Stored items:
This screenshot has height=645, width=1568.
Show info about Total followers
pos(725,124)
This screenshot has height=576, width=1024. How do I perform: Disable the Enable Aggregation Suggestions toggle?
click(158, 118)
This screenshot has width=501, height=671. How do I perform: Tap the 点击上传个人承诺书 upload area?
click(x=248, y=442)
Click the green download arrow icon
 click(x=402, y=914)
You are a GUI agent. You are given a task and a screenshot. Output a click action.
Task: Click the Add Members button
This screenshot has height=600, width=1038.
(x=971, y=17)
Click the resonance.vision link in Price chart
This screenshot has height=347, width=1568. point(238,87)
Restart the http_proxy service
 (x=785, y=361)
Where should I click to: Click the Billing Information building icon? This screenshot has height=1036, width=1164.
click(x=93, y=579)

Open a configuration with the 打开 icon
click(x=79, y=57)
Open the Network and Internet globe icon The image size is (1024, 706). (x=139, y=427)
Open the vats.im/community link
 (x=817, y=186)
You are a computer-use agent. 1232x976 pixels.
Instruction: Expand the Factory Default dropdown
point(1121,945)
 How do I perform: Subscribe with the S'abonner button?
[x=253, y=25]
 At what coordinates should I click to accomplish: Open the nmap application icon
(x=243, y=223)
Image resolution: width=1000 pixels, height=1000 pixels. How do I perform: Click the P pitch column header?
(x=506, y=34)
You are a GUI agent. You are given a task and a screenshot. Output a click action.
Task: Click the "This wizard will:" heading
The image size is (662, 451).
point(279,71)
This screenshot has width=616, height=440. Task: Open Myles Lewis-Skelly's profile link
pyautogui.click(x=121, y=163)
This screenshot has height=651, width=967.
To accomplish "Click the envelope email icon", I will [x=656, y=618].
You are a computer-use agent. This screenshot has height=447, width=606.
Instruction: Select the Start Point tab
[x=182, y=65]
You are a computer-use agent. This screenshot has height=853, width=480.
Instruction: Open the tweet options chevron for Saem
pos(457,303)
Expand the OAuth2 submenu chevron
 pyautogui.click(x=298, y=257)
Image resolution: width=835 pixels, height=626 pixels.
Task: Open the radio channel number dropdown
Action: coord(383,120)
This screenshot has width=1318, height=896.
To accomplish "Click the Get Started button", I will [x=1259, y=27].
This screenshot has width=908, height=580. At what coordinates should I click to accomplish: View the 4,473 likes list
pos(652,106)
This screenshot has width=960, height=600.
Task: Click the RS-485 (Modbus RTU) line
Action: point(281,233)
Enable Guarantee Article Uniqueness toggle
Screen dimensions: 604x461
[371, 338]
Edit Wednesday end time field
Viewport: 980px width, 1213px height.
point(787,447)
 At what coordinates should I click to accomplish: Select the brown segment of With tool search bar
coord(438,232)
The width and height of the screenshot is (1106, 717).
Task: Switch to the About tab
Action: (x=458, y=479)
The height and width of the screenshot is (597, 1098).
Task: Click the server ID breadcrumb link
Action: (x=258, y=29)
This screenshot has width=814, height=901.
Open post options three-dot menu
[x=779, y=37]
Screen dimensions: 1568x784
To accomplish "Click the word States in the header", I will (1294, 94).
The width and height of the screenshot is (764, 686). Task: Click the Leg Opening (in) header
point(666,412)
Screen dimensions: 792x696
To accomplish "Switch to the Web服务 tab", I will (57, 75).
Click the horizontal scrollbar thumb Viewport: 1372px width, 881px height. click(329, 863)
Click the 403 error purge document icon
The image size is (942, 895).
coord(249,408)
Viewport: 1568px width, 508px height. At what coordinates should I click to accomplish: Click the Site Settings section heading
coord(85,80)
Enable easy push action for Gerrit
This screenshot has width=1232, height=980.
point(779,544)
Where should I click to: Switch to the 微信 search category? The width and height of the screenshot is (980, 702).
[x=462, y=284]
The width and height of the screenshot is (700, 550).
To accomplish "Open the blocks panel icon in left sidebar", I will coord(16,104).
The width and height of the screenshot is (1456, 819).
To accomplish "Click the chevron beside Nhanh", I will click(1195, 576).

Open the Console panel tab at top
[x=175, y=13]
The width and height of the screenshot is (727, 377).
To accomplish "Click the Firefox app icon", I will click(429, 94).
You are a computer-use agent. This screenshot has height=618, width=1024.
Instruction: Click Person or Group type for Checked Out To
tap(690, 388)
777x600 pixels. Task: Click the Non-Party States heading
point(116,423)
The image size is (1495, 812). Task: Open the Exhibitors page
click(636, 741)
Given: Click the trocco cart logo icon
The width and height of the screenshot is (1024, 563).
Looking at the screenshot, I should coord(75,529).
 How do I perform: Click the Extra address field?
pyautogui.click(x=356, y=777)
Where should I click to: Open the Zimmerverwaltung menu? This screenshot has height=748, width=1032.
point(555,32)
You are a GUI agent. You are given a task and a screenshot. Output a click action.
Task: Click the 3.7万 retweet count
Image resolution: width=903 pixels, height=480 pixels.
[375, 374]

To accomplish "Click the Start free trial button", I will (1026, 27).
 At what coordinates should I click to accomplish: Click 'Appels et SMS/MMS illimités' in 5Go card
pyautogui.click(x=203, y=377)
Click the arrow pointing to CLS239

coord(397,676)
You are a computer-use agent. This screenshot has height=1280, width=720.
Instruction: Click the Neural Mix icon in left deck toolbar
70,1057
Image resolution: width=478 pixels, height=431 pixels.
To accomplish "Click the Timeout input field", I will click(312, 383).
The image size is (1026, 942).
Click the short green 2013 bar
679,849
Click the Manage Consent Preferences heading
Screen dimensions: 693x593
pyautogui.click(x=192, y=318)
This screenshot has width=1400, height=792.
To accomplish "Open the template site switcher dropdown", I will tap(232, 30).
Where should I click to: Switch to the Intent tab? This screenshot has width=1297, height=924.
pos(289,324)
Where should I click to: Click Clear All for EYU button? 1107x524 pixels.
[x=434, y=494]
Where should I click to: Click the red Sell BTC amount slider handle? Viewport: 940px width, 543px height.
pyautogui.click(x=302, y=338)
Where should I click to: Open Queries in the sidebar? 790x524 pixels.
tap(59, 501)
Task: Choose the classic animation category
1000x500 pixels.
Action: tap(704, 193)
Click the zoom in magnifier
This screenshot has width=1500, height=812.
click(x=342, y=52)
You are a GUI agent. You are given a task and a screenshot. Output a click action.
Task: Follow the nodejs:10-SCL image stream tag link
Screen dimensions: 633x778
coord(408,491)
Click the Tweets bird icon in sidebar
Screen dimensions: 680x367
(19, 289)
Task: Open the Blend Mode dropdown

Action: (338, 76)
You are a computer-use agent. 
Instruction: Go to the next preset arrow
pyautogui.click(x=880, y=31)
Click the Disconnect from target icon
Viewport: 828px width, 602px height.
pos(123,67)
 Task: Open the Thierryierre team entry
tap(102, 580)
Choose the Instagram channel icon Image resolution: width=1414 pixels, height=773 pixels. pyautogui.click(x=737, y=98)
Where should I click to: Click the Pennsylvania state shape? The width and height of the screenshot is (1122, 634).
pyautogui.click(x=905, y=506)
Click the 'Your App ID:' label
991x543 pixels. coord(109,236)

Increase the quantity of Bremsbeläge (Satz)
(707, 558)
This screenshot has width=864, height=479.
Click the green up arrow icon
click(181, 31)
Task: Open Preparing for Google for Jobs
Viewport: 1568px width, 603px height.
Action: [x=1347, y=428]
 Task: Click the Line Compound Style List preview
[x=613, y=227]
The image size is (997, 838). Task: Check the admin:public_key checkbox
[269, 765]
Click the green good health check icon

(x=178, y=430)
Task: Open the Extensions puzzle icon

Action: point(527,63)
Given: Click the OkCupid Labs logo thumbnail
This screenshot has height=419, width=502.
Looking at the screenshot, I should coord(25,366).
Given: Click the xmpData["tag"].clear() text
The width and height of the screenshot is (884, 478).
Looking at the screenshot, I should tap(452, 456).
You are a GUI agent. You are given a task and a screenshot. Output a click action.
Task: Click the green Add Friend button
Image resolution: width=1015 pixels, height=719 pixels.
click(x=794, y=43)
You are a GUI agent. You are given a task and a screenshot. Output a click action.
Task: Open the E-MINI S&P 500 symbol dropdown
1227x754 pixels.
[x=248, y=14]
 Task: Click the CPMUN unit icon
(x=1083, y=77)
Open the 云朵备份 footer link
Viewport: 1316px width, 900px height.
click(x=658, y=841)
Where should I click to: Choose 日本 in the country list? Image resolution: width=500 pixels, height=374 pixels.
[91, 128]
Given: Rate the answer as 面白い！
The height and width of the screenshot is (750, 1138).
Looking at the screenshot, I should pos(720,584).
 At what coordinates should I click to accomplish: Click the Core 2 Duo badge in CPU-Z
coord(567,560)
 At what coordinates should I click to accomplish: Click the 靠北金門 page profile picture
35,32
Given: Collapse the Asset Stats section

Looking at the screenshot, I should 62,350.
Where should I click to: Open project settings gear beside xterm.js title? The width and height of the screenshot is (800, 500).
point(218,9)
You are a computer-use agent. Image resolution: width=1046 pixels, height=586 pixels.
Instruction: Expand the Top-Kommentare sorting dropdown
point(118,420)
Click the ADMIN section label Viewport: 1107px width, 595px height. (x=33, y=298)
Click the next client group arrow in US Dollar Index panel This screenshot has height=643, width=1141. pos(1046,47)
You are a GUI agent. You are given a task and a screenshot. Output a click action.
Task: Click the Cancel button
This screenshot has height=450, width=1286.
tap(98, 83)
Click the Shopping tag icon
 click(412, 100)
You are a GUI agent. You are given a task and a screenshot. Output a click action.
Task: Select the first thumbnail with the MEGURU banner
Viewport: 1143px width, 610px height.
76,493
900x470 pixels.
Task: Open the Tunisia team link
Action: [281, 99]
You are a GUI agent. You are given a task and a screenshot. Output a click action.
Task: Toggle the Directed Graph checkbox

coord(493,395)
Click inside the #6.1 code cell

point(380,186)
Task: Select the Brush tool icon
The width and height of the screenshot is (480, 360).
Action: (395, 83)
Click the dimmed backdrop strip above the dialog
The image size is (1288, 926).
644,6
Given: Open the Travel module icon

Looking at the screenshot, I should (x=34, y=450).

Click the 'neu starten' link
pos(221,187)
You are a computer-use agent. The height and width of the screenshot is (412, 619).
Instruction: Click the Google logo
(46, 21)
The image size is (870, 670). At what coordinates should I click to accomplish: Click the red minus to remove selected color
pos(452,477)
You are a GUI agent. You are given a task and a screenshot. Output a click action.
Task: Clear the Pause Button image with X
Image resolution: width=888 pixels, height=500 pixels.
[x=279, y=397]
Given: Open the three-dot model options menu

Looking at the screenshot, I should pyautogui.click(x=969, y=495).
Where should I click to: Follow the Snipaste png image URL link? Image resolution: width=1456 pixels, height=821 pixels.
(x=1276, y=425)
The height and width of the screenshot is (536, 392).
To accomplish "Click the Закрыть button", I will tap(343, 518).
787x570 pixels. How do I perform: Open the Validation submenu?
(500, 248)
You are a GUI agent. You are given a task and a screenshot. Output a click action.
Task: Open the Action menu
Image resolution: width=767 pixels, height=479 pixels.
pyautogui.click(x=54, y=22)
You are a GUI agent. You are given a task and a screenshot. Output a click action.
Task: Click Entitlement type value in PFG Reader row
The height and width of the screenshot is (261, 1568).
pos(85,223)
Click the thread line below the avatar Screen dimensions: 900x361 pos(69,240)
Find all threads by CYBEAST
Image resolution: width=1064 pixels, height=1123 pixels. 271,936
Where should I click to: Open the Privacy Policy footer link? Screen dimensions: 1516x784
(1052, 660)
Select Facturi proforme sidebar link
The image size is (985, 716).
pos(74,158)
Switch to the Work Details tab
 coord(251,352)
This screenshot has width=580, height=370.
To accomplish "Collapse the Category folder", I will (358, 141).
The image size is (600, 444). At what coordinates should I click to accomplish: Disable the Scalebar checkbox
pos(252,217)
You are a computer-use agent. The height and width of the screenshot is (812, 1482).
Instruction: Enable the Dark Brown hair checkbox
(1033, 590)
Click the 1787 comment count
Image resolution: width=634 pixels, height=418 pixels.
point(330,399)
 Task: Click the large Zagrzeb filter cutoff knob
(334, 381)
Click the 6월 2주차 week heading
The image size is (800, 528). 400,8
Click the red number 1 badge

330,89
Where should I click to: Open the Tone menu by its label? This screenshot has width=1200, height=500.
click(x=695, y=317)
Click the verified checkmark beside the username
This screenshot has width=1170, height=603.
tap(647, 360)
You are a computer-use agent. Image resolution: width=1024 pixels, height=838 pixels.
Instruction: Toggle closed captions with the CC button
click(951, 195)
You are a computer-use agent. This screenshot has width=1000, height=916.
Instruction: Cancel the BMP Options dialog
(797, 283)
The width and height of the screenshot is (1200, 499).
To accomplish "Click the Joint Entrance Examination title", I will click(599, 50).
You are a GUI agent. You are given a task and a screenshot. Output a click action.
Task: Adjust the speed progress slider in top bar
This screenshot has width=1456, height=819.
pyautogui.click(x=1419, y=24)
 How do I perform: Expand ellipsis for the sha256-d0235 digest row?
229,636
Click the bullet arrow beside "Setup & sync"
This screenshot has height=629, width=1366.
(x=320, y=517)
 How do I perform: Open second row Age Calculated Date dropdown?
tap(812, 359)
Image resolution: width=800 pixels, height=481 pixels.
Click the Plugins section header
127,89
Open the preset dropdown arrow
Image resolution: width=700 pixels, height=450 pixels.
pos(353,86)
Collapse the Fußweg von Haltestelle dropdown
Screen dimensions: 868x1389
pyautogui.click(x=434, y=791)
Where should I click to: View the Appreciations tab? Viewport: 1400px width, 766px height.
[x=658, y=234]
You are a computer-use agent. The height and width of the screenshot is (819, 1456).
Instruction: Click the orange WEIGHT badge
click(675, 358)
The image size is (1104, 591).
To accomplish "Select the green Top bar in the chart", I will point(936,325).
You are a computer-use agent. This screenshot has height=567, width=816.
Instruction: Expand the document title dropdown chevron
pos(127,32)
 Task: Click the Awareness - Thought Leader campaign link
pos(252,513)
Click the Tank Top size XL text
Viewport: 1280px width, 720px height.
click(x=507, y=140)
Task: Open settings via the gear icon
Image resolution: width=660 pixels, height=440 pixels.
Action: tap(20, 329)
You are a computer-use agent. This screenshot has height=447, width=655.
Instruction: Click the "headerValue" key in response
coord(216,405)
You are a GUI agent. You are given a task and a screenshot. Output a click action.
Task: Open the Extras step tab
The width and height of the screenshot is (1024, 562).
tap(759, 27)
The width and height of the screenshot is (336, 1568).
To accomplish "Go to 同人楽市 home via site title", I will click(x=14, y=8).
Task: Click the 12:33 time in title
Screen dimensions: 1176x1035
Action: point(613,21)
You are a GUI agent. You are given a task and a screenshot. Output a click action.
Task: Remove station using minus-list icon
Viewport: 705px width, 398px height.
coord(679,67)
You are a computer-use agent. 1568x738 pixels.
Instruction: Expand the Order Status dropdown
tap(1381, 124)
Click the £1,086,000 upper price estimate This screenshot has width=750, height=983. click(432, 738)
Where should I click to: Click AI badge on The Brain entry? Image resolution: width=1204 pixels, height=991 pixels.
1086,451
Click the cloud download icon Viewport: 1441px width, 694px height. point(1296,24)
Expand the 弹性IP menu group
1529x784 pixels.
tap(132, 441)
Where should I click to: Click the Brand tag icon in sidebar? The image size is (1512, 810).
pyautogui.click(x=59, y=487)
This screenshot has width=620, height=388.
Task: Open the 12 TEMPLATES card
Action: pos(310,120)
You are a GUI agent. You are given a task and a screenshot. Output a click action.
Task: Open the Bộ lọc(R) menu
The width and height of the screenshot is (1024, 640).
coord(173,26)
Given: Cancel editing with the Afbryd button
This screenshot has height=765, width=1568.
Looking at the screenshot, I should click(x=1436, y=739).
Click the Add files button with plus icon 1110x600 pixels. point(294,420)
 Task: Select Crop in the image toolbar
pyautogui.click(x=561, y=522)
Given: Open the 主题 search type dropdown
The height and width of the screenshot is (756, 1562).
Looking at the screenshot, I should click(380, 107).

Instructions to follow:
With the first line being the one containing "Click the arrow pointing to CLS239" and the last line the one containing "Image resolution: width=478", transcribe exactly the lines above that fall in that range.

Result:
Click the arrow pointing to CLS239

coord(397,676)
You are a computer-use agent. This screenshot has height=1280, width=720.
Instruction: Click the Neural Mix icon in left deck toolbar
70,1057
Image resolution: width=478 pixels, height=431 pixels.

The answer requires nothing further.